昨年末まで国会議員を超党派で束ねていた「TPPを慎重に考える会」の篠原孝会長(民主党衆院議員)が口火を切った。篠原議員は前会長の山田正彦元農水相が落選したため後任となった。
「TPPは日米安保条約よりもスケールが大きい条約。日本のルールをすっからかんにして世界共通のルールを作ろうとしている…(中略)米金融資本は日本の企業を買収した時、自由な経営がしたい。(その御膳立てとして)産業競争力会議が労働者の首を斬りやすいように規制緩和をしようとしている…」
全国労働組合総連合(全労連)の小田川義和事務局長は危機感を募らせる―
「TPPは米国の働き方を押し付けてくる危険性がある。アベノミクスの成長戦略と関わって雇用の規制緩和が議論されていて、TPPと同じ方向を向いている。日本の労働市場は国際競争力強化の名の下で進められてきた非正規への転換で、雇用、労働条件が劣化し、労働者が貧困化している。壊れた雇用の改善に手をつけないまま次の嵐の中に突っ込もうとしている。TPPに断固反対してゆく」。

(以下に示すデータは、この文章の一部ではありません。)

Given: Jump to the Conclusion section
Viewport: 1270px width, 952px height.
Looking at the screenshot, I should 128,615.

集会では雇用だけではなく、あらゆる分野の問題が指摘された。主婦の代表は「TPPで食の安全性が脅かされる」と訴え、法曹界の代表は「ISD条項は国家の主権を侵害する」と指摘した。
【郵政改革と似た状況に】
TPPに異を唱え、「断固反対」で選挙に勝った与党議員も首相の方針に従うようになった。集会の主催者は自民党にも出席を呼びかけたが、体よく断られたという。
記者クラブメディアはこぞって「TPPで産業の活性化を」と囃し立てる。小泉政権時の郵政民営化とよく似た状況だ。郵政民営化は規制緩和の象徴だったが、行き過ぎた規制緩和で庶民の生活はガタガタになった。

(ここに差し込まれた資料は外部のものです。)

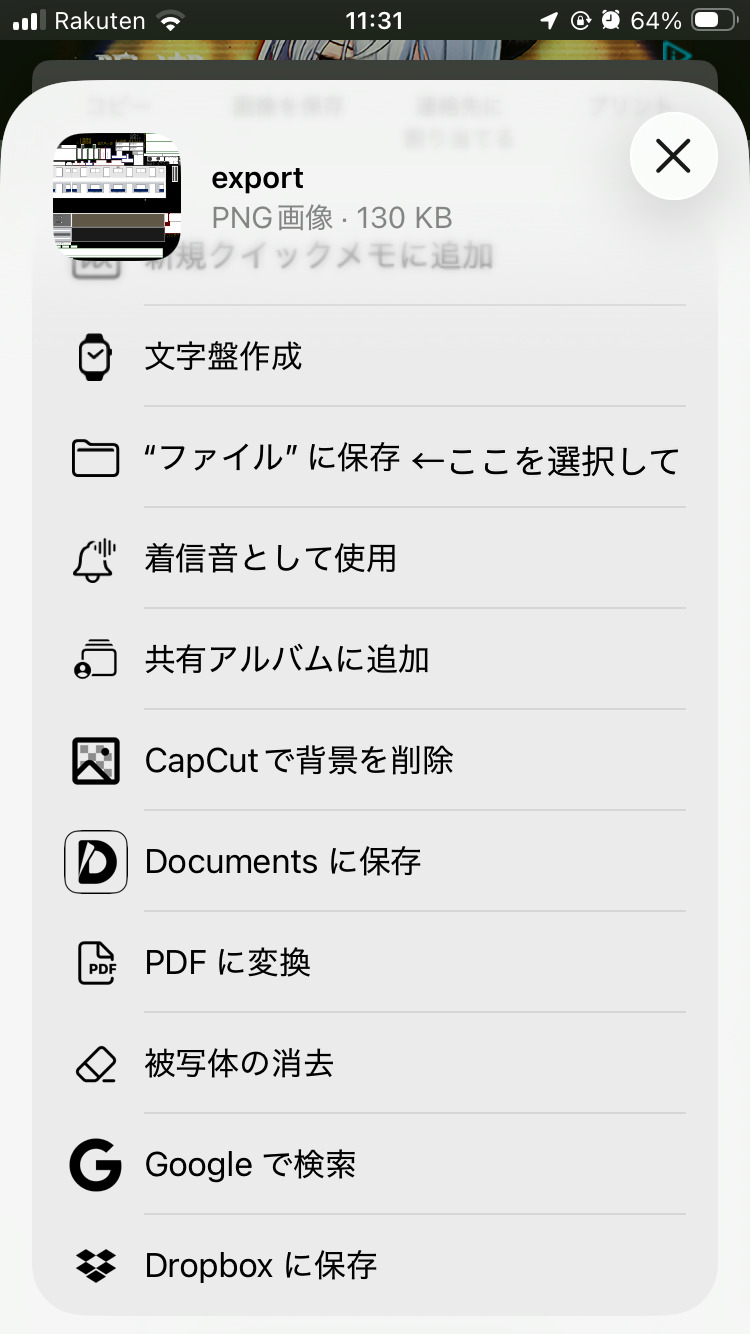Open the export PNG thumbnail preview
This screenshot has width=750, height=1334.
[117, 196]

「TPPを考える国民会議」の原中勝征・代表世話人は小泉政権時の規制緩和を振り返り、お先棒を担いだマスコミを批判する―
「国の危機であるとの認識がない。規制緩和で非正規を増やして(若者の多くが)結婚もできないような社会にしてしまった。(小泉政権の世論操作に手を貸した)マスコミは責任を取ろうとしない」。
マスコミはTPPを農業と貿易の問題にすり替えようと懸命だ。JAの集会であれば、テレビクルーやスチールカメラマンで賑わうが、きょうはテレビ局のカメラは1台も見かけなかった。